Hopeful Horizons for S&P 500 Firms
Zooming out to the broader scene, it looks like S&P 500 companies are on track to strut a 4.4% year-over-year earnings growth for the last quarter, according to LSEG. This has vibes of optimism all over it, especially with the S&P 500 recently nabbing a new high score. Things like strong spending, AI boosting company value, low unemployment, interest rates taking a chill pill, and American consumers remaining calm amidst international disputes are keeping the cheer alive.

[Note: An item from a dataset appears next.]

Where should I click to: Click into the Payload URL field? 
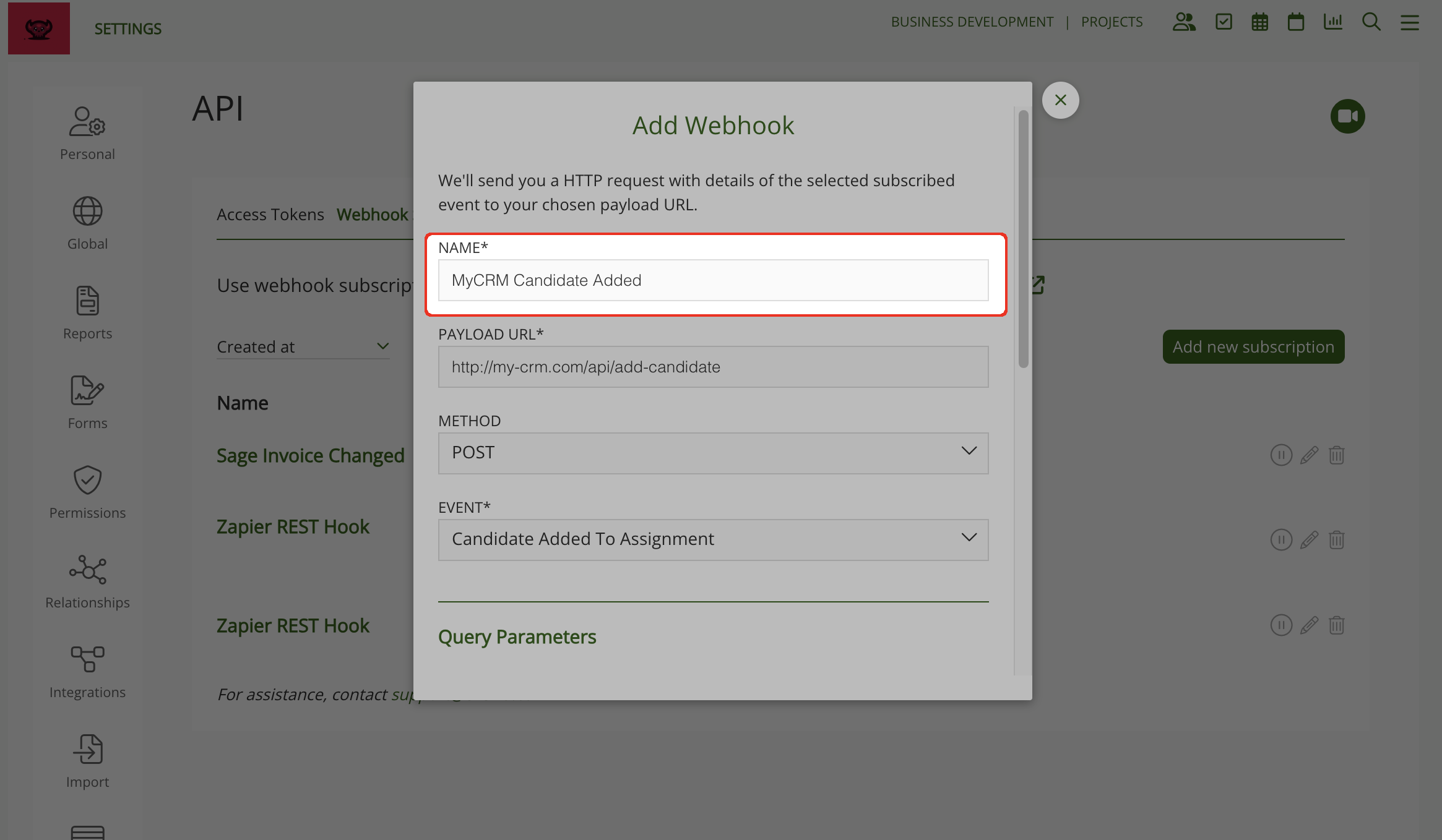pos(713,367)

Reading Between the Earnings Lines
Now, diving into what earnings reports are really saying, analyst Andrew Prochnow reckons that as long as companies’ earnings keep hitting the mark in 2024, we could see the market keep on climbing—or at least hold steady. But Prochnow does flag up a caution—if the earnings guidance gets shaky, so could the market. Remember, though, instant market reactions to earnings surprises might not spill all the beans. Investors might be wiser to really dig into those detailed financial statements and tune into what’s being said on those earnings calls.
Macro Matters and Rate Rumblings
Over in macroeconomic territory, all eyes are on the central bank honchos, especially with the Fed hushing up before its next meeting at the end of the month. And we’ve got some economic heavyweights stepping onto the scales this week. Q4’s GDP growth is expected to show a cool 2.0% upswing, taking a bit of a dip from the previous quarter’s 4.9%. Then, to cap the week, we’ll get a peek at the core PCE price index on Friday. As the Fed’s go-to gauge for inflation, it’s bound to stir some chatter about where interest rates might be heading.